Early cases further suggest that U.S. courts are not willing to assign a copyright or a patent to a robot or an AI even when it generated the work or design at issue. Here, however, the primary justification has been straightforward statutory construction, holdings that the relevant U.S. laws only allow intellectual property rights to be granted to persons, and that the legislature did not intend to include machines within the that definition. Rules around the world may differ. For example an Australian federal court ordered an AI’s patent to be recognized by IP Australia. Similarly, a Chinese court found that an AI-produced text was deserving of copyright protection under Chinese law.
A more plausible scenario for some sort of robot rights begins with the observation that human beings tend to anthropomorphize robots.
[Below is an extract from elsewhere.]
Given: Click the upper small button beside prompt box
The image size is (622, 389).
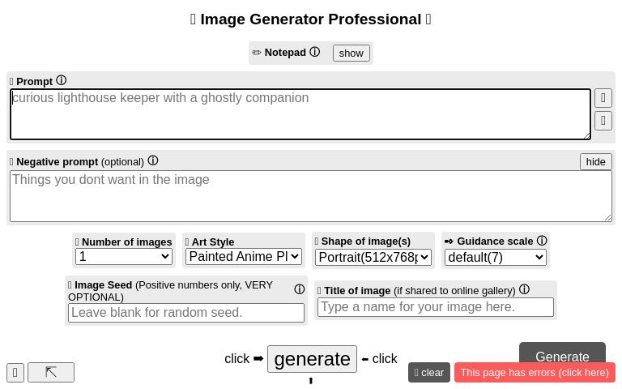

As Kate Darling observes, “Our well-documented inclination to anthropomorphically relate to animals translates remarkably well to robots,” and ever so much more so to lifelike social robots designed to elicit that reaction—even when people know that they are really dealing with a machine. Similarly, studies suggest that many people are wired not only to feel more empathy towards lifelike robots than to other objects, but that as a result, harm to robots feels wrong. Thus, we might choose to ban the “abuse” of robots (beating, torturing) either because it offends people, or because we fear that some persons who abuse robots may develop habits of thought or behavior that will carry over into their relationships with live people or animals, abuse of which is commonly prohibited. Were we to find empirical support for the hypothesis that abuse of lifelike, or perhaps humanlike, robots makes abusive behavior towards people more likely, that would provide strong grounds for banning some types of harms to robots—a correlative to giving robots certain rights against humans.
It’s an early draft, so comments welcome!